#### Data to examine
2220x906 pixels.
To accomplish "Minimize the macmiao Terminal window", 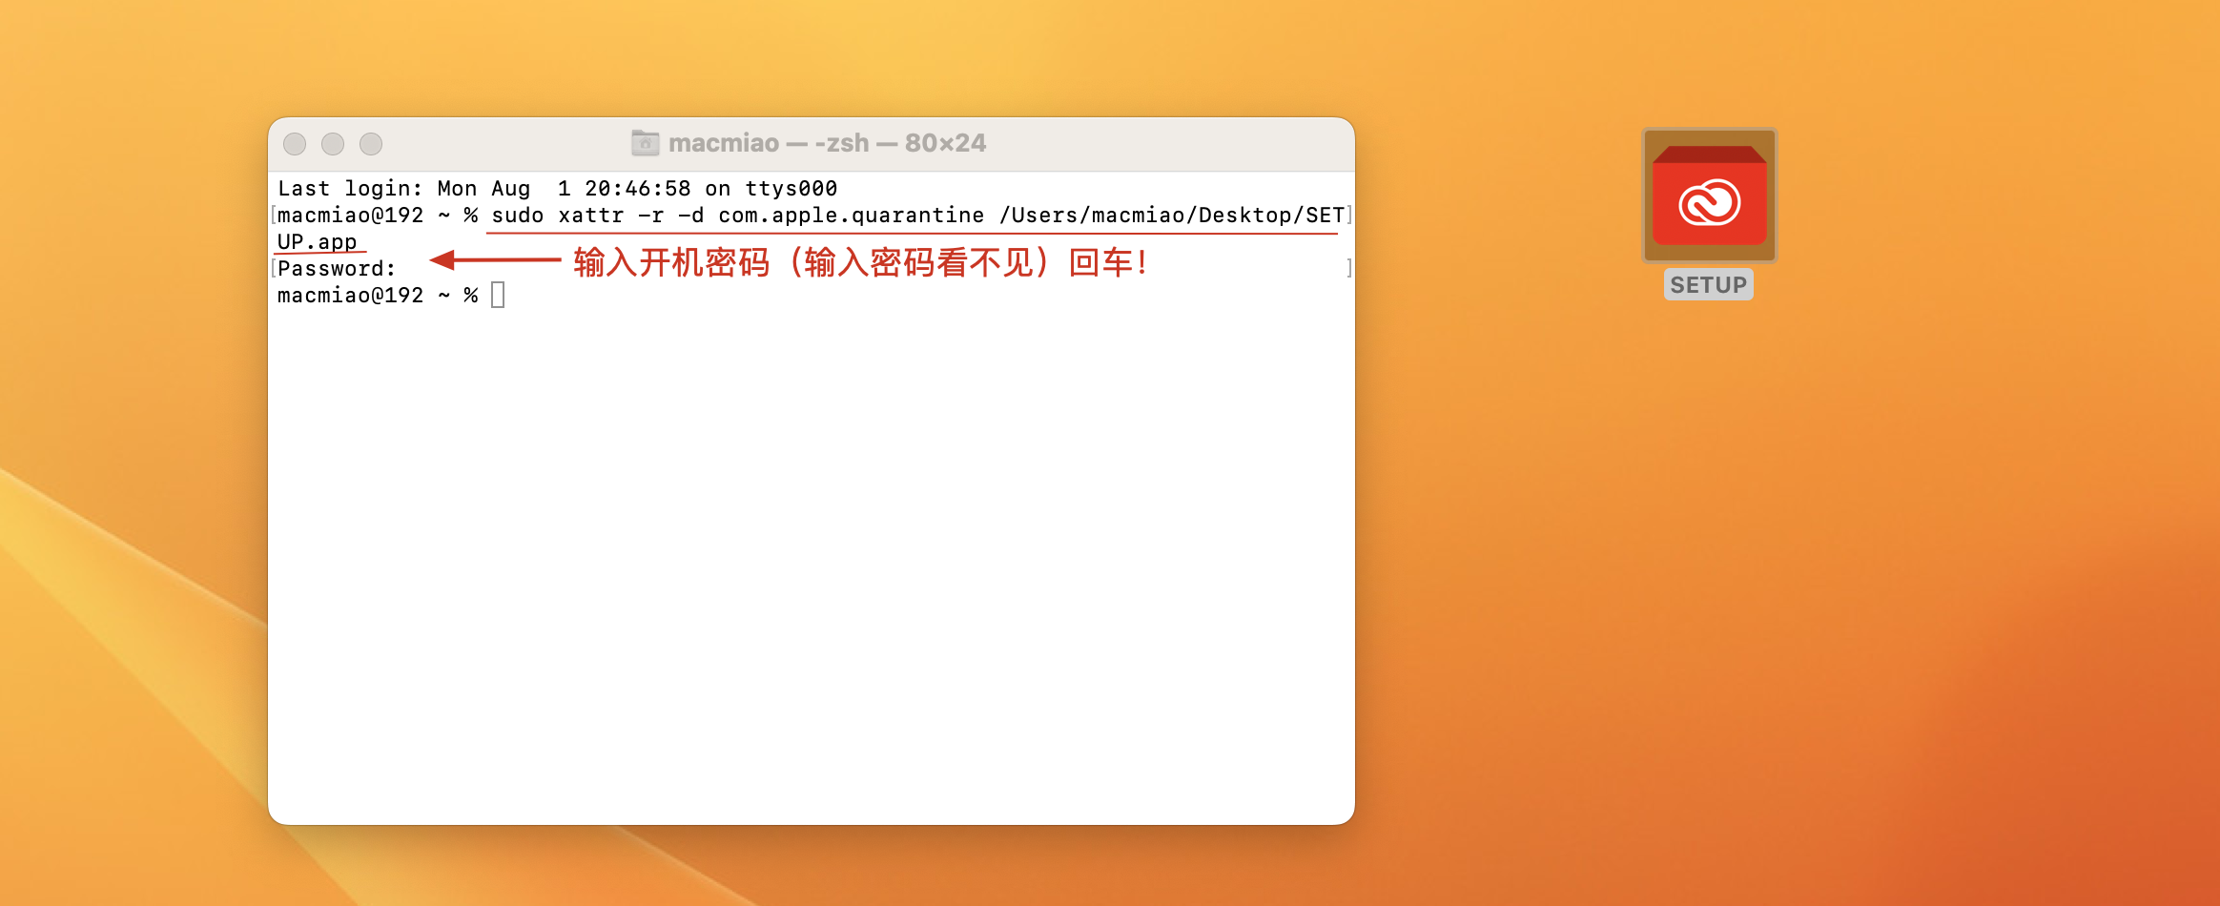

---

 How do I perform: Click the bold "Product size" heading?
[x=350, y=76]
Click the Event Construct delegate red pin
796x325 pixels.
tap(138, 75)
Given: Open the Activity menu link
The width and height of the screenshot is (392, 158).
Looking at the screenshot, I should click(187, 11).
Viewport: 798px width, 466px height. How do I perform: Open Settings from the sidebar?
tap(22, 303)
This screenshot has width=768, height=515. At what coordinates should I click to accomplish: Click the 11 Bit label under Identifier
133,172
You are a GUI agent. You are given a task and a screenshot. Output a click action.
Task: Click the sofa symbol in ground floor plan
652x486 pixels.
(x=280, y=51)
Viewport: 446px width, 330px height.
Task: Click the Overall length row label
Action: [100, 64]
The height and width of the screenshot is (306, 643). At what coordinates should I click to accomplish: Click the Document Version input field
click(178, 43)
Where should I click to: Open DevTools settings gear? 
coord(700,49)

#### Task directions
Pictures are to be left out. Write out only the lines above starting at the one with "2220x906 pixels." and ending at the one with "the macmiao Terminal", both lines included, exactly.

#### Worked solution
2220x906 pixels.
To accomplish "Minimize the macmiao Terminal window", 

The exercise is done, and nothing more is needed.